Table: How Dell Plans to Turn Up Profits

For all Dell's runaway success in PCs, that game will never be hugely profitable again. To compensate, Dell knows it has to crank up share in more lucrative markets:


Some 80% of Dell's sales come from PCs and notebooks. If the price war doesn't let up and margins on Dell's PCs fall any lower than today's 3%, the company will need to boost its worldwide market share from the current 13% to 23% by 2003 just to keep earnings flat, say analysts.


Dell has launched a price war in the low end of this market, dropping its server margins from roughly 27% to 20% in the past 18 months. To better pad profits, Dell must beat the likes of Sun and IBM, who make high-end servers with 40%-plus margins.


Dell has only a 4.5% share since this segment requires huge R&D--not Dell's forte.
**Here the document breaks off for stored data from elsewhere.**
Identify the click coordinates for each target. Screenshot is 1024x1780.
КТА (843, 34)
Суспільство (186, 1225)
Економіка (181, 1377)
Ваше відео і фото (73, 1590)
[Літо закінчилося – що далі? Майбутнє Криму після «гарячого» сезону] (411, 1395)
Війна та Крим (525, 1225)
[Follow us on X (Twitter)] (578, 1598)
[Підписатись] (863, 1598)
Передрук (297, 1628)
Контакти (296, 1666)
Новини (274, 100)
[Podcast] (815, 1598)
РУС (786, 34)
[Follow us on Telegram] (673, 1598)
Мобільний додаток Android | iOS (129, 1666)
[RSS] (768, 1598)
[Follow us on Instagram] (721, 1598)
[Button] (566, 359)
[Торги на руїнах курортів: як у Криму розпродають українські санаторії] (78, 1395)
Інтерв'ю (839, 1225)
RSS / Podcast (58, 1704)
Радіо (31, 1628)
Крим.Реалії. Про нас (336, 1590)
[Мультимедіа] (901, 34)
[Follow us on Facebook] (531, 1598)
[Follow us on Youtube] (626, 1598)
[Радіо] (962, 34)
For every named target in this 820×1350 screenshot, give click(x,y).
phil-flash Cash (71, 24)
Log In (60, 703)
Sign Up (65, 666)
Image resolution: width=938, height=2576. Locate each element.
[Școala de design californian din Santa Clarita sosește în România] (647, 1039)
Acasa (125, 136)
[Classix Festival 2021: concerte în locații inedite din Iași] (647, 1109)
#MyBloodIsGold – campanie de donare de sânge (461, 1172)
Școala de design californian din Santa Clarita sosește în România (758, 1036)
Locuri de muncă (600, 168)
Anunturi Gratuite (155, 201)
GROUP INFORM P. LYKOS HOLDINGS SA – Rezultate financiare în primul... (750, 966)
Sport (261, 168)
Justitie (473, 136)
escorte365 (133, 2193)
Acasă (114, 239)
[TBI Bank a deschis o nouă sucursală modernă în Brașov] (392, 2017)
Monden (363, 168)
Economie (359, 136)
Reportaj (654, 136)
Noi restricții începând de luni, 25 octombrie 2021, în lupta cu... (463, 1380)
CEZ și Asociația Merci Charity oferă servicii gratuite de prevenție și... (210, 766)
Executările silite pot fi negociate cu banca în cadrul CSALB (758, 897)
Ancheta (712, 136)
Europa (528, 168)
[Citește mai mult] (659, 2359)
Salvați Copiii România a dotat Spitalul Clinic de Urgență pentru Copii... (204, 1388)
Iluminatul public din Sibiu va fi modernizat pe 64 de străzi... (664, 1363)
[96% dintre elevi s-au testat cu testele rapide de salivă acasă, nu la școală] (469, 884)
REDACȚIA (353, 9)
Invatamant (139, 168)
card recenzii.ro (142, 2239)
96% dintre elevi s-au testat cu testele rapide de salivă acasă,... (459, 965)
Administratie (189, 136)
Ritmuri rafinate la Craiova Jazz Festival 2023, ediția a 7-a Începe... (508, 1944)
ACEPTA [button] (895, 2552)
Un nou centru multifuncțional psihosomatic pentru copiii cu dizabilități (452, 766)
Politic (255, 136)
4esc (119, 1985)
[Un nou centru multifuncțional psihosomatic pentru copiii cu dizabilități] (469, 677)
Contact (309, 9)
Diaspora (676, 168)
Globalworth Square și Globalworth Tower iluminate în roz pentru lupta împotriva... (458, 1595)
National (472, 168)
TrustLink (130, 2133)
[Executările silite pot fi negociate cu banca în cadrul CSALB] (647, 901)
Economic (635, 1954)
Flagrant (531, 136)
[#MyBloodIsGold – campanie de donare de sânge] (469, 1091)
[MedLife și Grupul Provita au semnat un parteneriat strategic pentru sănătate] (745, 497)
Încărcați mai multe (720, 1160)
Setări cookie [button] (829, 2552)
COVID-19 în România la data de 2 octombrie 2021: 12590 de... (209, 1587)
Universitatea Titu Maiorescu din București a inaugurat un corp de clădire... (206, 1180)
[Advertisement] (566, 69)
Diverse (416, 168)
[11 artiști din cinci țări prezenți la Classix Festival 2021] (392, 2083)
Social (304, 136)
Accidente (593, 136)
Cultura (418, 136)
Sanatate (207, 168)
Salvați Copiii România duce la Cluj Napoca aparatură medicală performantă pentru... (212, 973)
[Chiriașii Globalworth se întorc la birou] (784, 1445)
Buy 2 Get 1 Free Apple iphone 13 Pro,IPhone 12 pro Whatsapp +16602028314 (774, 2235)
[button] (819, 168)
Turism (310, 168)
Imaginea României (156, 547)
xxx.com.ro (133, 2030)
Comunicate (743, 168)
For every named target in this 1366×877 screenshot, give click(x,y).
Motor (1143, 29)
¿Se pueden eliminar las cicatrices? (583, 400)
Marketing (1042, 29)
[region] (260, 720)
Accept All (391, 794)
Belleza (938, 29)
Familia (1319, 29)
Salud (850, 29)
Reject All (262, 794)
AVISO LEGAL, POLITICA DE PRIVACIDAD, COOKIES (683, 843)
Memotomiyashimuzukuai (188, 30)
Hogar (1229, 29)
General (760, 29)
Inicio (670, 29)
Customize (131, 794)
Still, Dell is targeting storage because it's a $29 billion market, with 25% gross margins. For now, buyers want the tech smarts of IBM, EMC, and others.


Services is a $395 billion market that carries 20%-plus operating margins. It contributes just 10% of Dell's revenues now. Execs hope they can boost the business 30% a year. Dell's aim is to solve customer problems with easy, software solutions instead of armies of consultants.


Dell wants a piece of the $5 billion market for low-end networking gear used by small businesses. Dell's plan is to underprice rivals by some 50%, gaining share quickly. But given the smallish market size, this isn't a savior for Dell.